SPOKANE, Wash. - It may be called weed, but marijuana is legendarily hard to grow.
Now that the drug has been made legal in Washington and Colorado, growers face a dilemma. State-sanctioned gardening coaches can help people cultivate tomatoes or zucchini, but both states have instructed them not to show people the best way to grow pot.
"We can't go there," said Brian Clark, a spokesman for Washington State University, which runs the state's extension services for gardening and agriculture. "It violates federal law, and we are a federally funded organization."
It's just the latest quandary for the states, which last year flouted federal drug law by removing criminal penalties for adults over 21 with small amounts of marijuana.
The situation is similar in more than a dozen other U.S. states that allow people to grow the drug with medical permission.
That's leaving some would-be marijuana gardeners looking to the private sector for help raising the temperamental plant.
The issue came up because people are starting to ask master gardeners for help in growing cannabis, Clark said. Master gardeners are volunteers who work through state university systems to provide horticultural tips in their communities.
The situation is the same in Colorado, where Colorado State University recently added a marijuana policy to its extension office, warning that any employee who provides growing assistance acts outside the scope of his or her job and "assumes personal liability for such action."
In Washington, home-growing is banned, but it will be legal to grow pot commercially once state officials establish rules and regulations.

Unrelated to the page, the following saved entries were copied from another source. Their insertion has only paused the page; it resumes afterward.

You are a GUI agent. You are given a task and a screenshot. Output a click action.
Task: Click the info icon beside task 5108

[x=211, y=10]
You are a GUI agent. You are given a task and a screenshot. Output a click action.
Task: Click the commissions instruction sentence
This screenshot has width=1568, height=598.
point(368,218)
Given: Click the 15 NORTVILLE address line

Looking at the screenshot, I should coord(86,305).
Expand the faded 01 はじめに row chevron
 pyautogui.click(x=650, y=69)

In Colorado, adults are allowed to grow up to six marijuana plants in their own homes, so long as they're in a locked location out of public view.

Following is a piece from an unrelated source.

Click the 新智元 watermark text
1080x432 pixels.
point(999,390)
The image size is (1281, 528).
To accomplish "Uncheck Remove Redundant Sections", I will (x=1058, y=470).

At least two Colorado entrepreneurs are offering growing classes that have attracted wannabe professional growers, current users looking to save money by growing their own pot and a few baby boomers who haven't grown pot in decades and don't feel comfortable going to a marijuana dispensary.
"We've been doing this on our own, but I wanted to learn to grow better," said Ginger Grinder, a medical marijuana patient from New Mexico, who drove to Denver for a "Marijuana 101" class she saw advertised online.

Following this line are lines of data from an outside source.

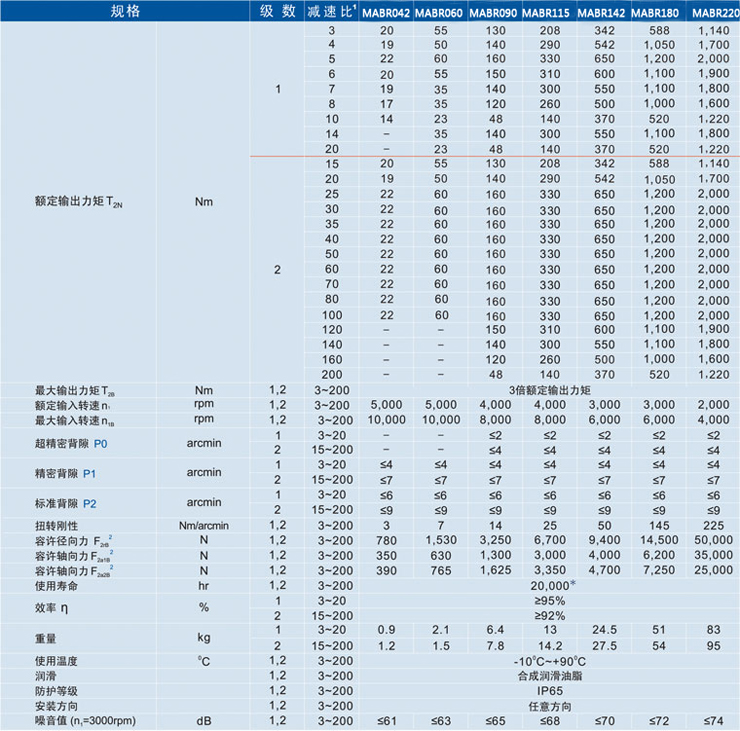Click the ≥92% efficiency value

click(548, 615)
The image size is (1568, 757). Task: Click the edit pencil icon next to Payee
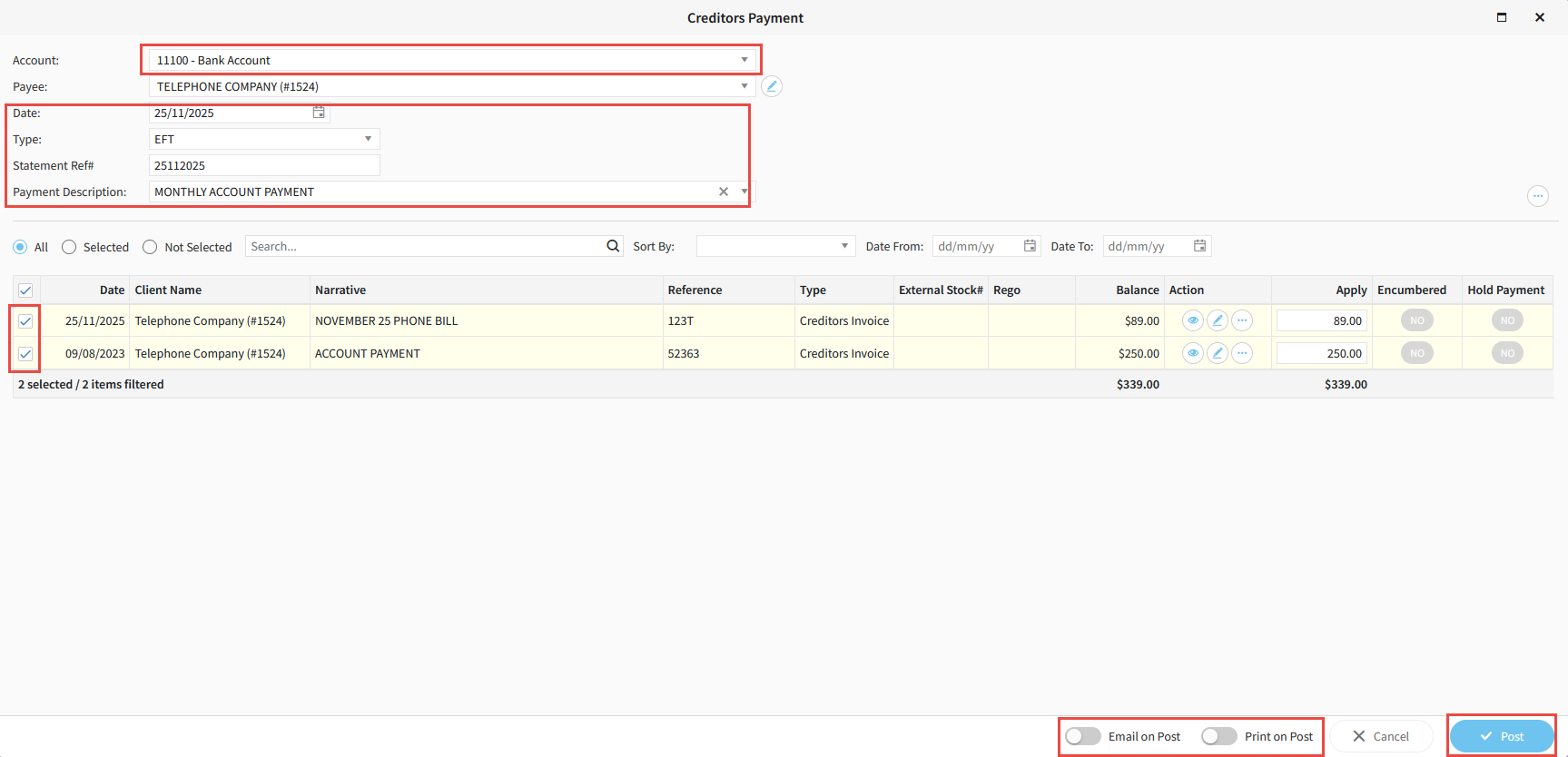771,86

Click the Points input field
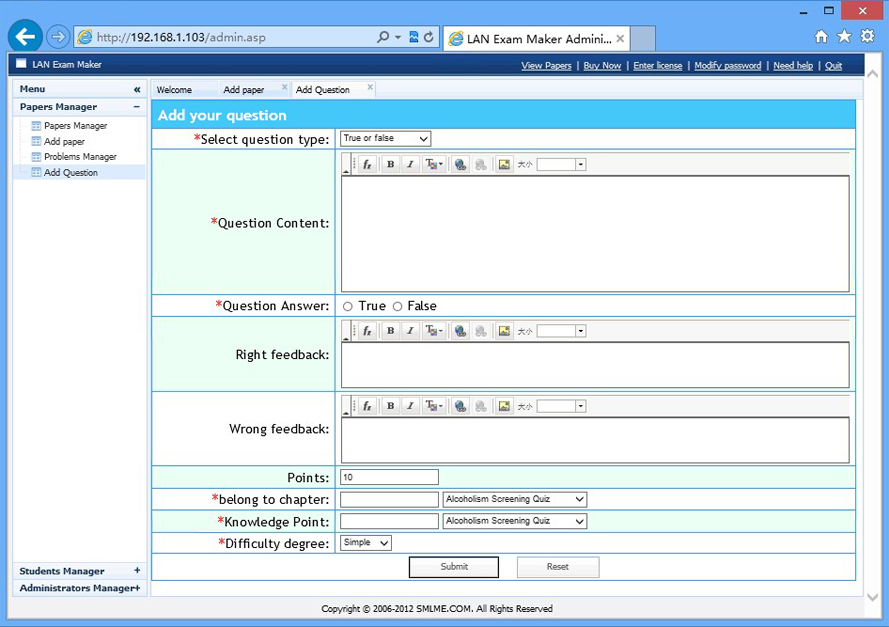tap(389, 477)
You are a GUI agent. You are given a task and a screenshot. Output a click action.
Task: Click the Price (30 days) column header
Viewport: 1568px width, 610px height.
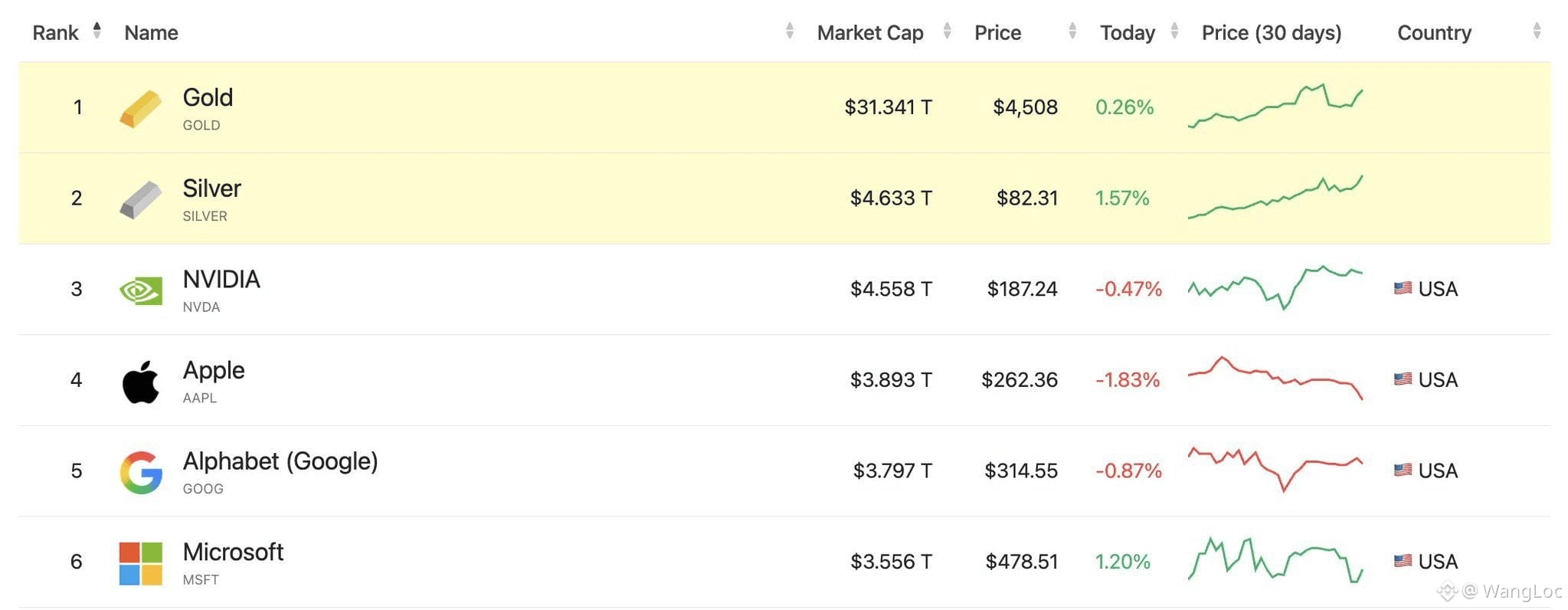click(1271, 33)
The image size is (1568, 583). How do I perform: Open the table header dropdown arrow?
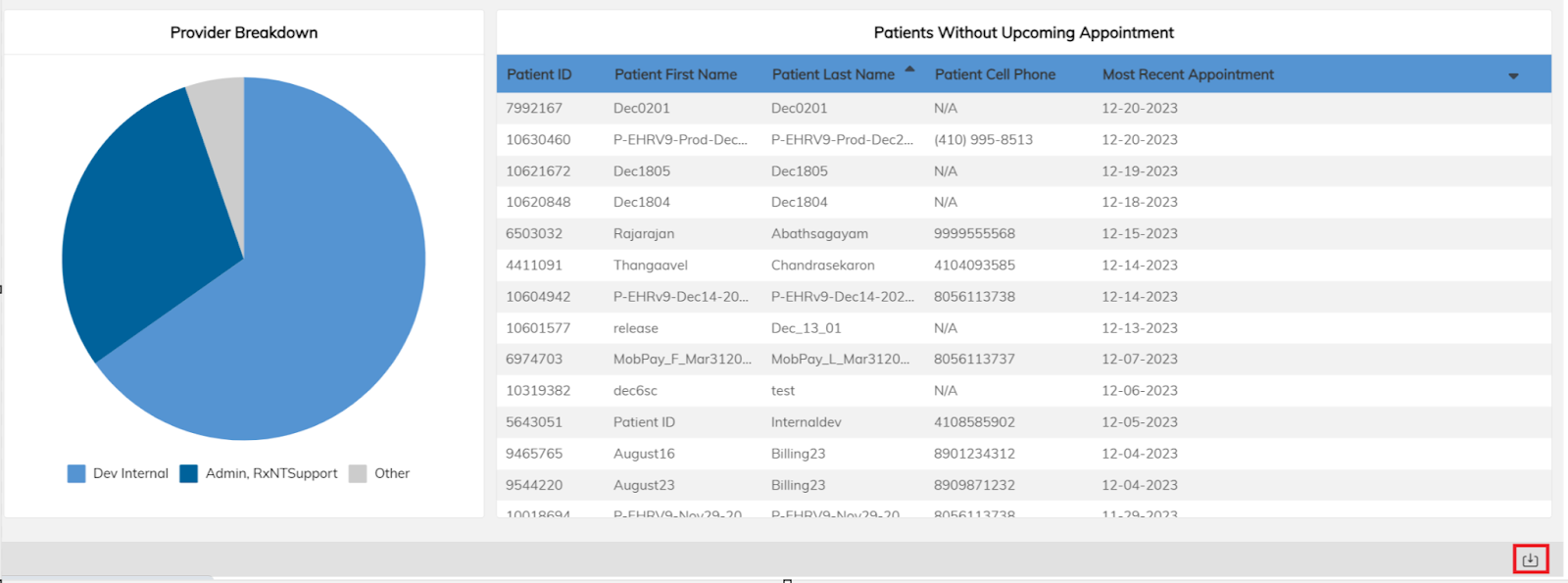coord(1513,75)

Grinder, a stay-at-home mom who suffers from lupus and fibromyalgia, joined about 20 other students earlier this month for a daylong crash course in growing the finicky marijuana plant.
Taught in a rented room at a public university, the course had students practicing on tomato plants because pot is prohibited on campus. The group took notes on fertilizer and fancy hydroponic growing systems, and snipped pieces of tomato plants to practice cloning, a common practice for nascent pot growers to start raising weed from a "mother" marijuana plant.
Ted Smith, a longtime instructor at an indoor gardening shop, led the class and warned the gardeners that their task won't be easy. Marijuana is prone to mildews and moulds, picky about temperature and pH level, intolerant to tap water.
A precise schedule is also a must, Smith warned, with set light and dark cycles and watering at the same time each day. Unlike many house plants, Smith warned, marijuana left alone for a long weekend can curl and die.
"Just like the military ... they need to know when they're getting their water and chow," Smith said of the plants.
The class was the brainchild of Matt Jones, a 24-year-old Web developer who wanted to get into the marijuana business without raising or selling it himself. As a teenager, Jones once tried to grow pot himself in empty paint buckets. He used tap water and overwatered, and the marijuana wilted and died.
"It was a disaster," he recalled. Jones organized the class and an online "THC University" for home growers, but his own gardening skills aren't so good. Jones said he'll be buying his marijuana from professional growers.